Overview / Brief
Louis Dreyfus Company is a leading merchant and processor of agricultural goods. Our activities span the entire value chain from farm to fork, across a broad range of business lines, we leverage our global reach and extensive asset network to serve our customers and consumers around the world. Structured as a matrix organization of six geographical regions and eight platforms, Louis Dreyfus Company is active in over 100 countries and employs approximately 17,000 people globally.
Key Responsibilities:
AI Use Case Intake & Portfolio Management:
- Lead the intake, evaluation, and prioritization of AI use cases across the Asia region.
- Manage the AI project portfolio lifecycle — from ideation through delivery and value realization.
- Ensure alignment with regional strategic priorities and business value generation.
AI Deployment and Enablement:
- Oversee the deployment of AI agents and automation solutions using a combination of low-code tools (e.g., Microsoft Copilot Studio, UiPath, Power Platform) and pro-code development from the AI Factory.
- Identify process augmentation opportunities and enable technical implementation through appropriate delivery channels.
Workflow Integration:
- Embed AI into existing business workflows and service models to enhance responsiveness and operational efficiency.
- Ensure seamless integration with IT systems and business applications.
Regional Adoption & Change Management:
- Drive regional adoption of AI solutions through engagement, training, and support.

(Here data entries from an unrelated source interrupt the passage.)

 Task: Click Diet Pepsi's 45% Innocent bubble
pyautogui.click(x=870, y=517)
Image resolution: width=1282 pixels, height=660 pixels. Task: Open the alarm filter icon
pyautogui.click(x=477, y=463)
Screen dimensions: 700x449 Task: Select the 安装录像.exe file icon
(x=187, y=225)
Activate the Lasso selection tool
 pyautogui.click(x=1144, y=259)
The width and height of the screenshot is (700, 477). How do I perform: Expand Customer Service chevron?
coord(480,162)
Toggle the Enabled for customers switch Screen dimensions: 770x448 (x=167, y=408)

- Lead change management efforts to ensure organizational readiness and user enablement.
- Promote a data- and AI-literate culture throughout the region.
Collaboration with Citizen Developers & AI Factory:
- Support citizen developers using low-code/no-code platforms.
- Collaborate with the AI Factory engineering team to deliver complex, scalable AI solutions.
Vendor & Partner Management:
- Manage relationships with external AI vendors, solution providers, and technology partners.
- Ensure alignment on deliverables, quality standards, and timelines.
Monitoring and Optimization:
- Monitor AI solution performance, usage, and impact using analytics and KPIs.
- Drive continuous improvement and iteration based on feedback and business insights.
Education:
- Bachelor’s degree in Computer Science, Information Systems, Engineering, or a related field.
Experience:
- Minimum 3 years of experience managing AI, automation, or digital transformation programs.
- Demonstrated knowledge of commodity or energy trading processes, systems, or business models.
- Experience working with both business users and technical delivery teams in a regional or global environment
Skills:
- Proficiency with AI and automation tools (Copilot Studio, UiPath, Power Platform) and experience with enterprise-grade software development.
- Strong grasp of business process mapping, change management, and agile delivery.
- Capable of managing intake, prioritization, and tracking of multiple initiatives concurrently.
Knowledge and Industry Insight:
- Solid understanding of trading workflows, risk, analytics, and data management in commodity or energy sectors.
- Up-to-date knowledge of AI/Gen AI industry trends and best practices.
- Familiarity with IT architecture and integration in trading environments.
Other Skills:
- Excellent interpersonal, communication, and stakeholder management abilities.
- Strong analytical mindset and problem-solving capabilities.
- Ability to work independently and drive initiatives across multiple countries.